An attempt to Dockerize the Cryptech build environment.

The ten zillion Debian packages are tedious but straightforward.

The tricky bit is the XiLinx toolchain:

  • You have to download the installation tarball by hand
  • You have to get a license key from XiLinx before you can use it
  • You have to run GUI installation tools to install and configure it

There's not much we can do about the first two, so we assume that you've obtained a tarball and a license key file, and that you've dropped them into this directory with the filenames we expect.

The third...is fun, in a demented sort of way. Don't know whether it'll work yet, but going to try automating this using Xvfb, xautomation, and ratpoison.

XiLinx voodoo from Berlin workshop notes

  • You need to download the Xilinx ISE Design Suite.

  • Xilinx only supports specific versions of Red Hat and Suse Linux, but it does run on Ubuntu and Debian, with the following caveat: Ubuntu and Debian symlink /bin/sh to /bin/dash, which can't handle if [ ... ] syntax in shell scripts. Symlinking /bin/sh to /bin/bash works.

  • The Xilinx tools are serious disk hogs: VMs for this need at least 30-40 GB of disk space.

Step-by-step installation (Dockerfile will attempt to automate this):

  1. Unpack Xilinx_ISE_DS_Lin_14.7_1015_1.tar (or whatever version you have).
  2. cd to Xilinx_ISE_DS_Lin_14.7_1015_1, and run sudo ./xsetup
  3. Click through two screens of license agreements.
  4. Select ISE WebPACK.
  5. Unselect (or leave unselected) Install Cable Drivers.
  6. Go!

Well, not quite. You will need to convince the ISE that you have a license.

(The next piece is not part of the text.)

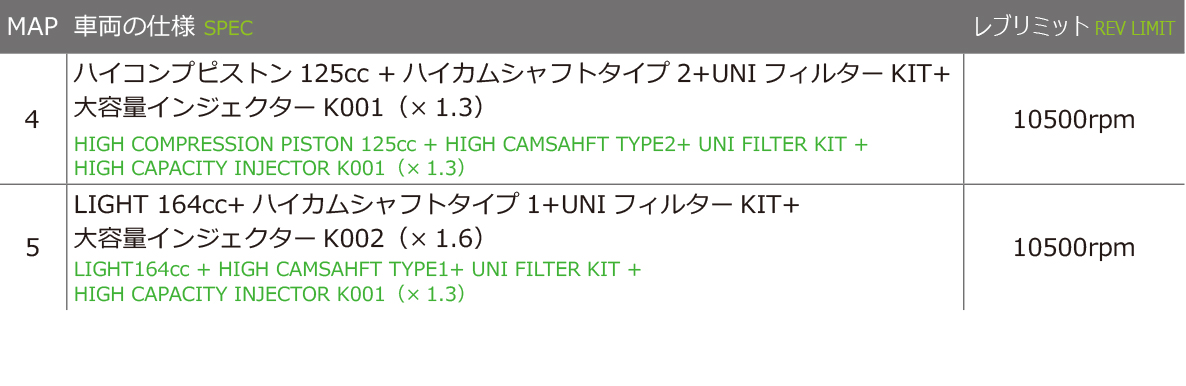
Task: Select MAP number 5 cell
Action: (x=33, y=248)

On the page http://www.xilinx.com/products/design-tools/ise-design-suite/ise-webpack.htm click on the Licensing Solutions link. On the resulting page, expand the section Obtain a license for Free or Evaluation product. To download the ISE Webpack, you should have created an account, so now you can go to the Licensing Site and use that account to create a Certificate Based License.

You do not need to go through the HostID dance, just say Do It. You will then receive a certificate in email (not an X.509 certificate) which you will be able to use. Then start the ISE Webpack by issuing the command ise. Go to the Help menu and Manage Licenses. Use the resulting new License Manager window to install the .lic file. This process is complex and flakey.

http://www.xilinx.com/support/download/index.html/content/xilinx/en/downloadNav/design-tools.html http://www.xilinx.com/products/design-tools/ise-design-suite/ise-webpack.htm http://www.armadeus.com/wiki/index.php?title=ISE_WebPack_installation_on_Linux

With the license file already present this is simple: follow the installation instructions, tell it to use existing license file, it'll find it if you click the right buttons. And yes, it's another GUI program.

The ise binary referred to above is in /opt/Xilinx/14.7/ISE_DS/ISE/bin/lin64/ise (or in .../lin/ise, but the pbuilder setup requires a 64-bit build machine).

It turns out you don't really need to run the whole ise tool to get to the license manager, you can just run the license manager directly, but you do have to source the appropriate settings file first, none of the XiLinx tools work properly without that. So:

. /opt/Xilinx/14.7/ISE_DS/settings64.sh
/opt/Xilinx/14.7/ISE_DS/common/bin/lin64/xlcm -manage

Kludges too awful to mention

The file finish.png is for the visgrep tool from the xautomation package. It sorta mostly kinda works as a mechanism for detecting that we've gotten to the end of the XiLinx installation process. I haven't gotten it to work quite as it says on the tin, but something like:

while true
do
    xwdtopnm 2>/dev/null framebuf/Xvfb_screen0 | pnmtopng >framebuf/screen.png
    if test -n "$(visgrep framebuf/screen.png finish.png finish.png)"
    then
        break
    fi
done

For reasons that I don't understand, visgrep returns failure (exit status 1) even when it finds the pattern, even though the manual says it's not supposed to do that. Dunno why. Ancient code. Whatever.